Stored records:

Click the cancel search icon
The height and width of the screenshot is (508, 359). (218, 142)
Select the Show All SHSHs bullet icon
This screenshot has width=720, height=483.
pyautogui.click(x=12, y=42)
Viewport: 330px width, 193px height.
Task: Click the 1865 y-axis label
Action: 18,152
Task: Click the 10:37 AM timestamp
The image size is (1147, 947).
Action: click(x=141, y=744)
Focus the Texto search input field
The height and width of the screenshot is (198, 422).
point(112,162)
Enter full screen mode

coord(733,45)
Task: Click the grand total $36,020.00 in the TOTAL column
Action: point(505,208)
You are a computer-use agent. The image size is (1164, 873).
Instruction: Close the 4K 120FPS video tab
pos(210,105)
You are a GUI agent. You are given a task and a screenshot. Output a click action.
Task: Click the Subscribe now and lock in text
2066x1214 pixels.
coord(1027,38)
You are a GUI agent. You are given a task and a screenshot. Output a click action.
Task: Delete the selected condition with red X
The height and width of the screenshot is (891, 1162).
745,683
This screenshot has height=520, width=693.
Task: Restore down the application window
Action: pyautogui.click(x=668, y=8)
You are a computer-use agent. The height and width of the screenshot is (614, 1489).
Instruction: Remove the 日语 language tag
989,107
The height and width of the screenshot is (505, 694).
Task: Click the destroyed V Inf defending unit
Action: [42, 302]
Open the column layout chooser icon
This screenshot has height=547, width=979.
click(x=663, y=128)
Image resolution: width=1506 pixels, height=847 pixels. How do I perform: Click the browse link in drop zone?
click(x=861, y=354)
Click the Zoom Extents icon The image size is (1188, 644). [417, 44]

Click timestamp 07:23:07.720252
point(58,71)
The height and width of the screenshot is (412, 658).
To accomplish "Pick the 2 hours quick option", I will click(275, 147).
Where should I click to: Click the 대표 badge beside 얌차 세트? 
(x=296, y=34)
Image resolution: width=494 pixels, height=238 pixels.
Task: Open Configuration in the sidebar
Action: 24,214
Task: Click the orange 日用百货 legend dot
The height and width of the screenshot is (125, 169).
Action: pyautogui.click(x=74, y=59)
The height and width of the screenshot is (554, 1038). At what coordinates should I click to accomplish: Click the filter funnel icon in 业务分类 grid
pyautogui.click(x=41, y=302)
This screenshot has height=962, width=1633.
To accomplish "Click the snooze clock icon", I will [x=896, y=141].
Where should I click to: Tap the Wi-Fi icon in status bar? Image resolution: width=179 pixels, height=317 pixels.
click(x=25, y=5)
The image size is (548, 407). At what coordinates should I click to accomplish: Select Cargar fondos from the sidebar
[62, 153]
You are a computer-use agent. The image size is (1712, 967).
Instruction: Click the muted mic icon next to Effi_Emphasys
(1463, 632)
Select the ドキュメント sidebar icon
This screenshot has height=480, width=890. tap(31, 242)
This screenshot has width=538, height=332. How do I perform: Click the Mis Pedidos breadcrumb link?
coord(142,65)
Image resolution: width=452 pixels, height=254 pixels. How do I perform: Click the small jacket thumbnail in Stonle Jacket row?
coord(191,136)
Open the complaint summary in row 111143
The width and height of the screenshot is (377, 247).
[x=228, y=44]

WHAT THIS TASK INVOLVES:
Repeat each record above precisely as written.

REPLY TO THE EXERCISE:
Click the cancel search icon
The height and width of the screenshot is (508, 359). (218, 142)
Select the Show All SHSHs bullet icon
This screenshot has width=720, height=483.
pyautogui.click(x=12, y=42)
Viewport: 330px width, 193px height.
Task: Click the 1865 y-axis label
Action: 18,152
Task: Click the 10:37 AM timestamp
The image size is (1147, 947).
Action: click(x=141, y=744)
Focus the Texto search input field
The height and width of the screenshot is (198, 422).
point(112,162)
Enter full screen mode

coord(733,45)
Task: Click the grand total $36,020.00 in the TOTAL column
Action: point(505,208)
You are a computer-use agent. The image size is (1164, 873).
Instruction: Close the 4K 120FPS video tab
pos(210,105)
You are a GUI agent. You are given a task and a screenshot. Output a click action.
Task: Click the Subscribe now and lock in text
2066x1214 pixels.
coord(1027,38)
You are a GUI agent. You are given a task and a screenshot. Output a click action.
Task: Delete the selected condition with red X
The height and width of the screenshot is (891, 1162).
745,683
This screenshot has height=520, width=693.
Task: Restore down the application window
Action: pyautogui.click(x=668, y=8)
You are a computer-use agent. The height and width of the screenshot is (614, 1489).
Instruction: Remove the 日语 language tag
989,107
The height and width of the screenshot is (505, 694).
Task: Click the destroyed V Inf defending unit
Action: [42, 302]
Open the column layout chooser icon
This screenshot has height=547, width=979.
click(x=663, y=128)
Image resolution: width=1506 pixels, height=847 pixels. How do I perform: Click the browse link in drop zone?
click(x=861, y=354)
Click the Zoom Extents icon The image size is (1188, 644). [417, 44]

Click timestamp 07:23:07.720252
point(58,71)
The height and width of the screenshot is (412, 658).
To accomplish "Pick the 2 hours quick option", I will click(275, 147).
Where should I click to: Click the 대표 badge beside 얌차 세트? 
(x=296, y=34)
Image resolution: width=494 pixels, height=238 pixels.
Task: Open Configuration in the sidebar
Action: 24,214
Task: Click the orange 日用百货 legend dot
The height and width of the screenshot is (125, 169).
Action: pyautogui.click(x=74, y=59)
The height and width of the screenshot is (554, 1038). At what coordinates should I click to accomplish: Click the filter funnel icon in 业务分类 grid
pyautogui.click(x=41, y=302)
This screenshot has height=962, width=1633.
To accomplish "Click the snooze clock icon", I will [x=896, y=141].
Where should I click to: Tap the Wi-Fi icon in status bar? Image resolution: width=179 pixels, height=317 pixels.
click(x=25, y=5)
The image size is (548, 407). At what coordinates should I click to accomplish: Select Cargar fondos from the sidebar
[62, 153]
You are a computer-use agent. The image size is (1712, 967).
Instruction: Click the muted mic icon next to Effi_Emphasys
(1463, 632)
Select the ドキュメント sidebar icon
This screenshot has height=480, width=890. tap(31, 242)
This screenshot has width=538, height=332. How do I perform: Click the Mis Pedidos breadcrumb link?
coord(142,65)
Image resolution: width=452 pixels, height=254 pixels. How do I perform: Click the small jacket thumbnail in Stonle Jacket row?
coord(191,136)
Open the complaint summary in row 111143
The width and height of the screenshot is (377, 247).
[x=228, y=44]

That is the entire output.